Figli adulti e nonni fragili


Né per le persone né per le comunità è semplice fare bilanci, tuttavia può essere molto utile: lo dimostra bene Tornare a casa (Roma, Fazi, 2020, pagine 310, euro 18.50), secondo romanzo, pluripremiato in patria, della scrittrice tedesca Dörte Hansen. Tradotto da Teresa Ciuffoletti, il libro tocca tematiche delicate, dal cambiamento di persone e luoghi, al dolore, alla solitudine e alla fragilità di chi invecchia.

Nato e cresciuto a Brinkebüll, un piccolo villaggio nel nord della Frisia, ma da tempo trasferitosi a Kiel, l’archeologo Ingwer Feddersen sta per compiere cinquant’anni. Scontento e con diversi dubbi esistenziali, si prende una pausa dall’università e torna a Brinkebüll per dedicarsi agli anziani genitori Sönke ed Ella, bisognosi di cure e alla soglia delle nozze di ferro. Genitori che in realtà — come scopriremo molto presto — sono i nonni del protagonista, figlio della giovanissima Marrett che ha un ritardo mentale.

Tra il prima e il poi i cambiamenti sono enormi, innanzitutto per Brinkebüll. Tra piccole e grandi mutazioni (se nessuno fa più il riposino pomeridiano, il paesino intero si è messo in moto con le donne ormai tutte patentate), è il volto stesso della comunità a essere irriconoscibile. Perfino gli odori, i sapori, i colori sono cambiati. Pochi decenni prima quasi tutti gli abitanti vivevano dedicandosi all’agricoltura, mentre ora sono davvero poche le aziende che rimangono. Un cambio di occupazione che ha portato alla violenta scomparsa delle abitudini rurali di un tempo, e al mutamento per sempre di spazi e tempi del luogo.

Al pari di Brinkebüll, anche Ingwer è irriconoscibile. Cresciuto circondato dall’amore di Sönke ed Ella, scioccato dalla scoperta della reale identità materna ma capace comunque di trovare un (apparente?) nuovo equilibrio, la sua vera ribellione è stata quella di studiare. Studiare per andarsene. Ma cosa voleva costruire Ingwer abbandonando il bancone della locanda di famiglia? Il suo è stato davvero un tradimento?

Sicuramente per Sönke («Il primo uomo a percorrere la via principale di Brinkbüll con un neonato nella carrozzina. L’unico che avesse mai portato un bambino sulla pancia come un marsupio») si è trattato di un tradimento, e anche grave.
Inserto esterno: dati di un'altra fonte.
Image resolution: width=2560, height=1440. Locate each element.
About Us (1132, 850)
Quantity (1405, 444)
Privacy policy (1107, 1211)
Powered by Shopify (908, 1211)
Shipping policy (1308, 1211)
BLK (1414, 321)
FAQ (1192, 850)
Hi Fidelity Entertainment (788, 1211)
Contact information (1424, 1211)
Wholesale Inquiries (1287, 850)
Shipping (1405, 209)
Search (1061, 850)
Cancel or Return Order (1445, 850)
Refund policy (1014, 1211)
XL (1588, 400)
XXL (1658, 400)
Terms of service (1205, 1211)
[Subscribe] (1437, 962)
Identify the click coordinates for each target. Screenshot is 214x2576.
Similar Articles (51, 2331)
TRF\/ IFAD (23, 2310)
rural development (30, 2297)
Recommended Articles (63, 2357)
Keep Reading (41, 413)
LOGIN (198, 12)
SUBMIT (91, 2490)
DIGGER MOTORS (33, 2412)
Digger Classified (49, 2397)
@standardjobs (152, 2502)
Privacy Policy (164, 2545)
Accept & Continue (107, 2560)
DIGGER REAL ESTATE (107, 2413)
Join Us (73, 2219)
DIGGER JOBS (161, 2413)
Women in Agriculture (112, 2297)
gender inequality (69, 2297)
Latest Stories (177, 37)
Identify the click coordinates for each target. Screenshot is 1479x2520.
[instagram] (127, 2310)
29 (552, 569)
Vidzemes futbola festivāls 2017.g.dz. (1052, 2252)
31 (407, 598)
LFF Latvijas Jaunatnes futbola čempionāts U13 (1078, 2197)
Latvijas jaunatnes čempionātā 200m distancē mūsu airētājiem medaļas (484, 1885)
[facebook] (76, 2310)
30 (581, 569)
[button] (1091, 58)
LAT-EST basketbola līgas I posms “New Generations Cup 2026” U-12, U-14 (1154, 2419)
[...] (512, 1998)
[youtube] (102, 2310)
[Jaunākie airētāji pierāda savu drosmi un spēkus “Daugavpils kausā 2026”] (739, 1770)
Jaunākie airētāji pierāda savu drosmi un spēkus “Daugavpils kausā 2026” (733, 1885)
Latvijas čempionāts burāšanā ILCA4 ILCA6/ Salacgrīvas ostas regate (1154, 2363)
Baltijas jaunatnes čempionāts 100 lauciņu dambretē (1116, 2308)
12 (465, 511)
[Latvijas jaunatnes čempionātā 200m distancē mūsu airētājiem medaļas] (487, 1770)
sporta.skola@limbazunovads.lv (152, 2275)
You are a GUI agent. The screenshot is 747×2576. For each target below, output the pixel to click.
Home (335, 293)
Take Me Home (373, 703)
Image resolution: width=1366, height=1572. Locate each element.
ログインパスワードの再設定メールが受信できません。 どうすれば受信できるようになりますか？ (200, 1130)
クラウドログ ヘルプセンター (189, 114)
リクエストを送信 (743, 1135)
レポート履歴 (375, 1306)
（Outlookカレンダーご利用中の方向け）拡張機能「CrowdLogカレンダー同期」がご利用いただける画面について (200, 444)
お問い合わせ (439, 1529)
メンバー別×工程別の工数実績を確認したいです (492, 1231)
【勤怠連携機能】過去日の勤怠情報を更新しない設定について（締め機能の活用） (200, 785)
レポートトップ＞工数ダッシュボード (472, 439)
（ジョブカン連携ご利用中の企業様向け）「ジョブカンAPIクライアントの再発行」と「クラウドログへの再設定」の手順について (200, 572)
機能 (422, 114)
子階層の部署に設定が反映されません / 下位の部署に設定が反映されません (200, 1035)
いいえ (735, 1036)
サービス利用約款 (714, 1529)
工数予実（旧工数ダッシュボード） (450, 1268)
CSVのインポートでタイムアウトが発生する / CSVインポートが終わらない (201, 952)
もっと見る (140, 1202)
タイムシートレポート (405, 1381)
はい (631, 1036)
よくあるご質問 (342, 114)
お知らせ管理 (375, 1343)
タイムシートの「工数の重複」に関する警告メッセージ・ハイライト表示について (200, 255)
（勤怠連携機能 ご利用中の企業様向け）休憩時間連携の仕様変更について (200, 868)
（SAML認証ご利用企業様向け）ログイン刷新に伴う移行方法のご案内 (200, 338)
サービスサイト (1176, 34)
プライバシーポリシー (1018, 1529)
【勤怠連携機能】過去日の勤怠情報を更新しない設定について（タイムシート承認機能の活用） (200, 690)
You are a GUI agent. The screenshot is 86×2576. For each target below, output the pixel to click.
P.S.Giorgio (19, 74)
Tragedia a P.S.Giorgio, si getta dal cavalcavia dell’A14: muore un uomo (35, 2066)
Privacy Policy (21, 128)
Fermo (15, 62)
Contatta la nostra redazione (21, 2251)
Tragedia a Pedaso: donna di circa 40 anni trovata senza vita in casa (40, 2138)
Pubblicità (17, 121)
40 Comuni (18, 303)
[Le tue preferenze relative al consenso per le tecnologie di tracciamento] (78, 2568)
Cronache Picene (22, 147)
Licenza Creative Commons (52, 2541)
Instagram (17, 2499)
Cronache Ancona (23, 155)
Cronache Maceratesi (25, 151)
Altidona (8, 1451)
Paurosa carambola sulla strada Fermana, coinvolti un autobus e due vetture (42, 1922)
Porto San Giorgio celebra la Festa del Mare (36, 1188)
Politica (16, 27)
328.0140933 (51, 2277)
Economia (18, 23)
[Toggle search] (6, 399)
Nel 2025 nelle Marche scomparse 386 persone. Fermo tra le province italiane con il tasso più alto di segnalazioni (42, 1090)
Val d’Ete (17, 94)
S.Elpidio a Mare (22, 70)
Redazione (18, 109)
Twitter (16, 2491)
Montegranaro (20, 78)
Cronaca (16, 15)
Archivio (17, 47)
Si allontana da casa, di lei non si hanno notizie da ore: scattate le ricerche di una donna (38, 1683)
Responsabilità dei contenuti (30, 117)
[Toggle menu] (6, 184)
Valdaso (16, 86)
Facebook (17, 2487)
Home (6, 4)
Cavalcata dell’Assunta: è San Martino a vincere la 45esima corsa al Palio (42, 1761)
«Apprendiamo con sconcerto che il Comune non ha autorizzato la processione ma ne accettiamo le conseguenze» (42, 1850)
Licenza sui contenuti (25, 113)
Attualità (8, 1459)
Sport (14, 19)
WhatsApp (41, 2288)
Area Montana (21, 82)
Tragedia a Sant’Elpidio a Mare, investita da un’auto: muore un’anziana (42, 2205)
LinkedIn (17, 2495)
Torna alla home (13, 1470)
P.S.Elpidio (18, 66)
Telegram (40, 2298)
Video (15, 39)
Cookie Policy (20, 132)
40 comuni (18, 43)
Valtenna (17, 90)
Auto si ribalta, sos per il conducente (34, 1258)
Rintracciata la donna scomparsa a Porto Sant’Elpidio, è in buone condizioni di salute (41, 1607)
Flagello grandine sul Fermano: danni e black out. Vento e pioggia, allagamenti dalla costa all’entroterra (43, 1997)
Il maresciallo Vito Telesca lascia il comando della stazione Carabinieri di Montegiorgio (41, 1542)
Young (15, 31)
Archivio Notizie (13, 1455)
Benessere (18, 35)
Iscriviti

Per il nipote, infatti, l’uomo aveva immaginato — o meglio aveva dato per scontato — un futuro da proprietario del locale di famiglia. Forse però anche per l’anziano (e anomalo) patriarca potrebbe incrinarsi qualcosa nelle sue granitiche certezze.

Nel romanzo, ben costruito (a parte la figura di Marrett che avrebbe potuto essere tratteggiata con maggiore cura), è molto bello il rapporto tra Ingwer, ormai uomo maturo, e i nonni — Sönke arroccato nella sua locanda semiabbandonata, lucidissimo anche se fisicamente debole e malfermo; Ella invece, minata dalla malattia che ne ha stravolto il carattere, ha la mente ormai ottenebrata. È veramente delicata la descrizione che della sua malattia fa l’autrice, capace di tratteggiare l’alternanza vorticosa tra giorni violenti e giorni atroci in cui l’anziana chiede disperatamente un aiuto che è impossibile darle («Aiutatemi, aiutatemi, per ore e ore e nessuno capiva cosa c’era che non andava»).

I nonni non ce la fanno da soli e Ingwer — che ne ha un bisogno disperato di ritrovare il bandolo della sua vita — arriva per loro. Prendendosi cura degli anziani anche nei minimi bisogni e affrontando tutto da solo senza demandare nulla, l’uomo restituisce con ogni gesto, ventiquattro ore al giorno, una tenerezza infinita. È lui a lavare quei corpi che ormai hanno perso forza, ad accudirli, cambiarli, nutrirli e portarli a letto. «Ingwer sapeva di non essere tenuto a occuparsi di tutte quelle cose, fare il bagno a Sönke e scapicollarsi per la campagna con Ella. Giocare a fare la casalinga, accompagnarli dai medici e sorbirsi le loro lamentele quando il pranzo non era in tavola alle dodici in punto. Loro non pretendevano niente di tutto questo. Era lui a volerlo». E lo vuole perché sa di essere tornato per «prendersi qualcosa che gli mancava».

Tornare a casa è la storia di un amore profondo, reciproco nel tempo. Perché il contrasto fra passato e presente, tra il punto da dove veniamo a quello dove andremo, è il terreno in cui germoglia la vita. Il ritorno di Ingwer a Brinkebüll diventa così per una famiglia intera l’occasione non per saldare i conti, ma piuttosto per reinventare ruoli e identità. Un passo necessario, da compiere insieme per cambiare davvero.